Work order » Output everything in the data exactly, leaving the pictures out.

Listed entries »
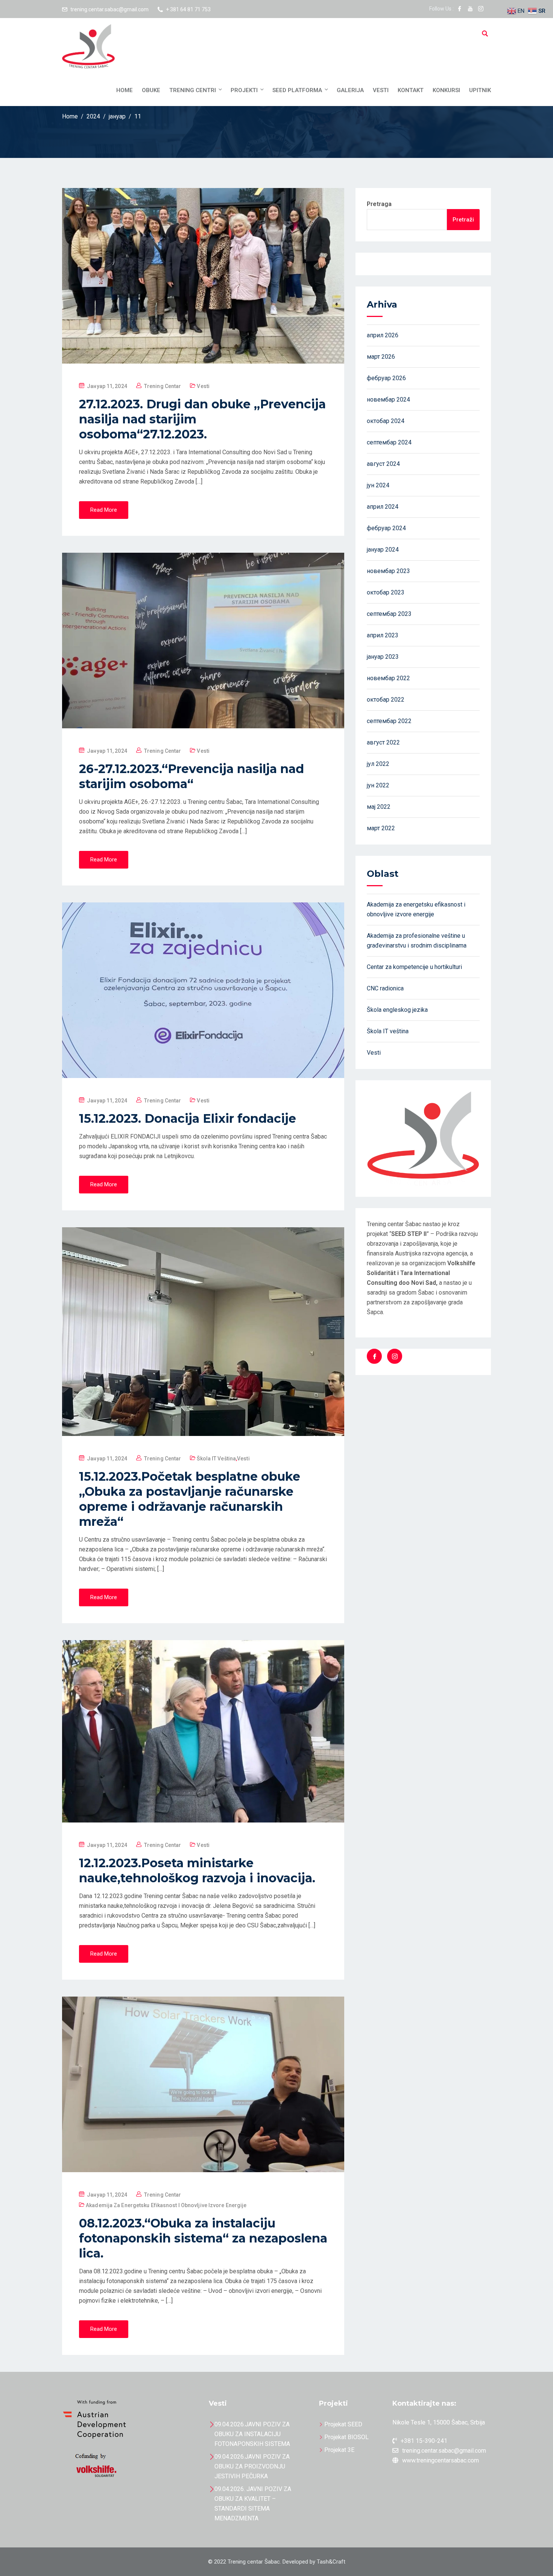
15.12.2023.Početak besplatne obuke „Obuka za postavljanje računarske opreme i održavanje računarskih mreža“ (189, 1499)
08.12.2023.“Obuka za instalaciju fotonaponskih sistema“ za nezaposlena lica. (203, 2238)
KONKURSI (446, 90)
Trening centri (192, 90)
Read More (103, 509)
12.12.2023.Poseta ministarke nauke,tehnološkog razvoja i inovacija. (197, 1870)
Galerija (350, 90)
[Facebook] (374, 1356)
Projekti (244, 90)
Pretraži (463, 219)
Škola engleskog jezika (397, 1009)
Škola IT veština (216, 1459)
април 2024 (382, 506)
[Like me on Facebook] (459, 9)
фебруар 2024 (386, 528)
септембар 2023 (389, 613)
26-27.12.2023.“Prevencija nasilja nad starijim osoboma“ (191, 776)
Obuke (151, 90)
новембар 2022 (388, 678)
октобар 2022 (385, 699)
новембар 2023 (388, 571)
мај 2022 (378, 806)
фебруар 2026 (386, 378)
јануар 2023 (383, 656)
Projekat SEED (343, 2424)
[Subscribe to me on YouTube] (470, 9)
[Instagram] (394, 1356)
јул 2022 (378, 763)
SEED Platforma (297, 90)
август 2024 (383, 463)
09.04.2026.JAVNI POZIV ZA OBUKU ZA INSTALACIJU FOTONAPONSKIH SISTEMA (252, 2434)
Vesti (381, 90)
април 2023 (382, 635)
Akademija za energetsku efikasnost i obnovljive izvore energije (166, 2205)
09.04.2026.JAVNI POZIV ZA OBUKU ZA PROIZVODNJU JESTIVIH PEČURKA (252, 2466)
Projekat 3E (339, 2449)
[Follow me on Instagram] (480, 9)
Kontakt (411, 90)
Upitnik (480, 90)
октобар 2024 (385, 421)
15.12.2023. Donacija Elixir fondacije (187, 1118)
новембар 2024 (388, 399)
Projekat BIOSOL (346, 2437)
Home (124, 90)
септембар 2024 (389, 442)
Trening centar (162, 386)
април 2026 (382, 335)
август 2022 (383, 742)
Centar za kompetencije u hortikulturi (414, 966)
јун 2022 (378, 785)
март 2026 (381, 356)
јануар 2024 (383, 549)
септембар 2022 (389, 721)
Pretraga (379, 204)
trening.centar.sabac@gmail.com (109, 9)
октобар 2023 (385, 592)
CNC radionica (385, 988)
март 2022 (381, 828)
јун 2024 (378, 485)
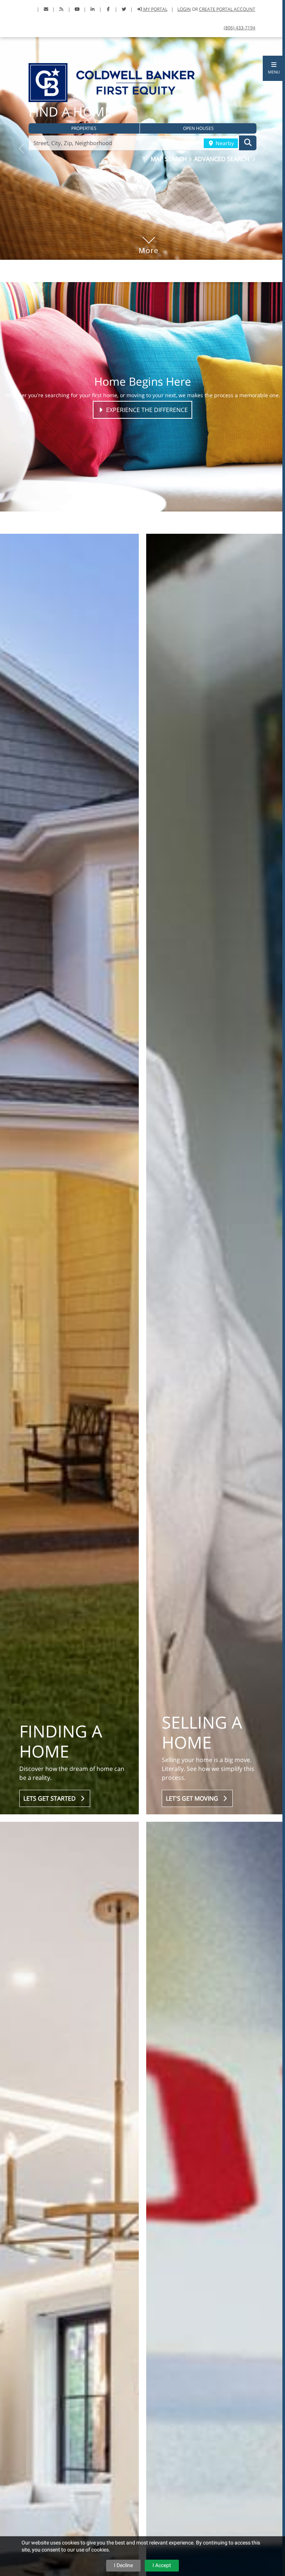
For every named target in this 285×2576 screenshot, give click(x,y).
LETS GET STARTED (51, 1798)
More (149, 239)
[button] (274, 68)
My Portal (154, 9)
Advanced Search (222, 158)
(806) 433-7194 (239, 27)
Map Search (170, 158)
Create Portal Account (227, 9)
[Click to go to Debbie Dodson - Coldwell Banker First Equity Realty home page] (112, 82)
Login (184, 9)
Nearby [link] (224, 143)
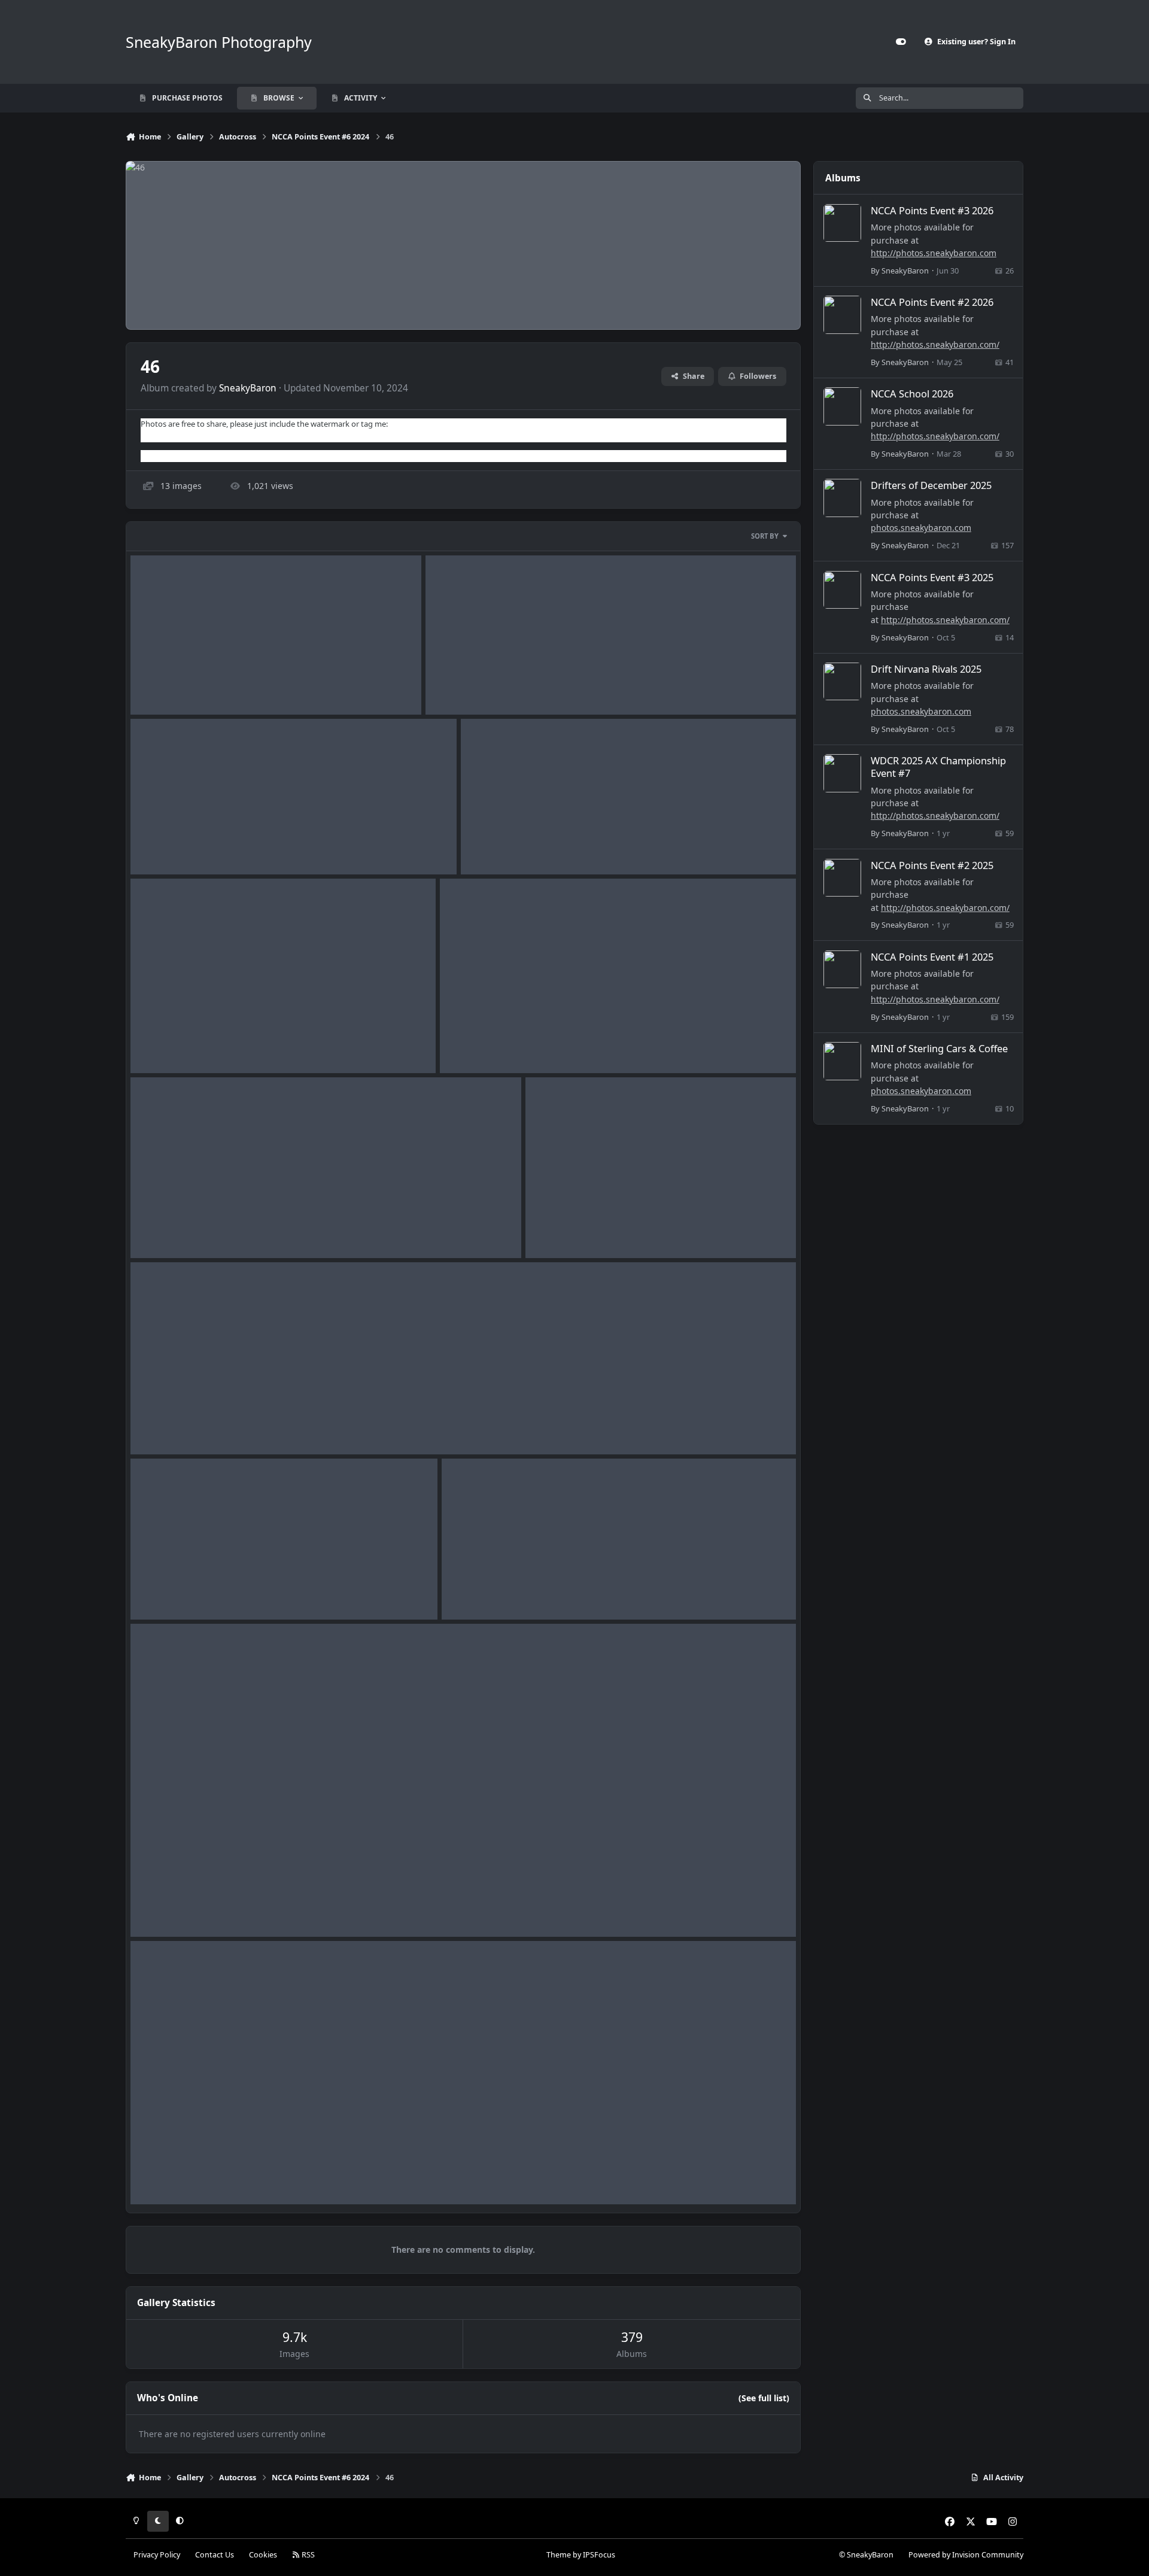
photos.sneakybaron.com (921, 527)
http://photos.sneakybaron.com (933, 253)
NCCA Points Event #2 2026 (932, 302)
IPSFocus (599, 2555)
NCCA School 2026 (912, 393)
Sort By (765, 535)
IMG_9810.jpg (461, 686)
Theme (558, 2555)
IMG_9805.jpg (166, 1044)
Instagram (159, 455)
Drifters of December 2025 (931, 485)
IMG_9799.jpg (166, 1426)
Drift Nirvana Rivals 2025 (926, 669)
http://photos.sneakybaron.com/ (935, 344)
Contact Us (214, 2555)
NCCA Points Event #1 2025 (932, 957)
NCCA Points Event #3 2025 (932, 577)
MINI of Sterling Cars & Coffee (939, 1048)
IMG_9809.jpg (166, 845)
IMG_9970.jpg (166, 686)
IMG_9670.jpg (166, 1908)
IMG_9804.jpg (475, 1044)
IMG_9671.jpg (477, 1591)
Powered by (965, 2555)
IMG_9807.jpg (496, 845)
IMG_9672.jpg (166, 1591)
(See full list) (763, 2398)
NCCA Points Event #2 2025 (932, 865)
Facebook (158, 435)
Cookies (263, 2555)
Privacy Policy (156, 2555)
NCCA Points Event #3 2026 (932, 210)
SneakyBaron (247, 388)
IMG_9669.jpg (166, 2176)
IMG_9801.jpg (561, 1229)
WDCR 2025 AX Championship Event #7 (938, 767)
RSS (307, 2555)
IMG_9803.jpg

The completed task »
15.12.2023.Početak besplatne obuke „Obuka za postavljanje računarske opreme i održavanje računarskih mreža“ (189, 1499)
08.12.2023.“Obuka za instalaciju fotonaponskih sistema“ za nezaposlena lica. (203, 2238)
KONKURSI (446, 90)
Trening centri (192, 90)
Read More (103, 509)
12.12.2023.Poseta ministarke nauke,tehnološkog razvoja i inovacija. (197, 1870)
Galerija (350, 90)
[Facebook] (374, 1356)
Projekti (244, 90)
Pretraži (463, 219)
Škola engleskog jezika (397, 1009)
Škola IT veština (216, 1459)
април 2024 (382, 506)
[Like me on Facebook] (459, 9)
фебруар 2024 (386, 528)
септембар 2023 (389, 613)
26-27.12.2023.“Prevencija nasilja nad starijim osoboma“ (191, 776)
Obuke (151, 90)
новембар 2022 (388, 678)
октобар 2022 (385, 699)
новембар 2023 (388, 571)
мај 2022 (378, 806)
фебруар 2026 (386, 378)
јануар 2023 (383, 656)
Projekat SEED (343, 2424)
[Subscribe to me on YouTube] (470, 9)
[Instagram] (394, 1356)
јул 2022 (378, 763)
SEED Platforma (297, 90)
август 2024 (383, 463)
09.04.2026.JAVNI POZIV ZA OBUKU ZA INSTALACIJU FOTONAPONSKIH SISTEMA (252, 2434)
Vesti (381, 90)
април 2023 (382, 635)
Akademija za energetsku efikasnost i obnovljive izvore energije (166, 2205)
09.04.2026.JAVNI POZIV ZA OBUKU ZA PROIZVODNJU JESTIVIH PEČURKA (252, 2466)
Projekat 3E (339, 2449)
[Follow me on Instagram] (480, 9)
Kontakt (411, 90)
Upitnik (480, 90)
октобар 2024 (385, 421)
15.12.2023. Donacija Elixir fondacije (187, 1118)
новембар 2024 (388, 399)
Projekat BIOSOL (346, 2437)
Home (124, 90)
септембар 2024 (389, 442)
Trening centar (162, 386)
април 2026 (382, 335)
август 2022 (383, 742)
Centar za kompetencije u hortikulturi (414, 966)
јун 2022 (378, 785)
март 2026 (381, 356)
јануар 2024 (383, 549)
септембар 2022 (389, 721)
Pretraga (379, 204)
trening.centar.sabac@gmail.com (109, 9)
октобар 2023 (385, 592)
CNC radionica (385, 988)
март 2022 (381, 828)
јун 2024 (378, 485)
For every named target in this 285×2576 screenshot, give click(x,y).
LETS GET STARTED (51, 1798)
More (149, 239)
[button] (274, 68)
My Portal (154, 9)
Advanced Search (222, 158)
(806) 433-7194 (239, 27)
Map Search (170, 158)
Create Portal Account (227, 9)
[Click to go to Debbie Dodson - Coldwell Banker First Equity Realty home page] (112, 82)
Login (184, 9)
Nearby [link] (224, 143)
photos.sneakybaron.com (921, 527)
http://photos.sneakybaron.com (933, 253)
NCCA Points Event #2 2026 (932, 302)
IPSFocus (599, 2555)
NCCA School 2026 (912, 393)
Sort By (765, 535)
IMG_9810.jpg (461, 686)
Theme (558, 2555)
IMG_9805.jpg (166, 1044)
Instagram (159, 455)
Drifters of December 2025 (931, 485)
IMG_9799.jpg (166, 1426)
Drift Nirvana Rivals 2025 (926, 669)
http://photos.sneakybaron.com/ (935, 344)
Contact Us (214, 2555)
NCCA Points Event #1 2025 (932, 957)
NCCA Points Event #3 2025 (932, 577)
MINI of Sterling Cars & Coffee (939, 1048)
IMG_9809.jpg (166, 845)
IMG_9970.jpg (166, 686)
IMG_9670.jpg (166, 1908)
IMG_9804.jpg (475, 1044)
IMG_9671.jpg (477, 1591)
Powered by (965, 2555)
IMG_9807.jpg (496, 845)
IMG_9672.jpg (166, 1591)
(See full list) (763, 2398)
NCCA Points Event #2 2025 (932, 865)
Facebook (158, 435)
Cookies (263, 2555)
Privacy Policy (156, 2555)
NCCA Points Event #3 2026 (932, 210)
SneakyBaron (247, 388)
IMG_9669.jpg (166, 2176)
IMG_9801.jpg (561, 1229)
WDCR 2025 AX Championship Event #7 (938, 767)
RSS (307, 2555)
IMG_9803.jpg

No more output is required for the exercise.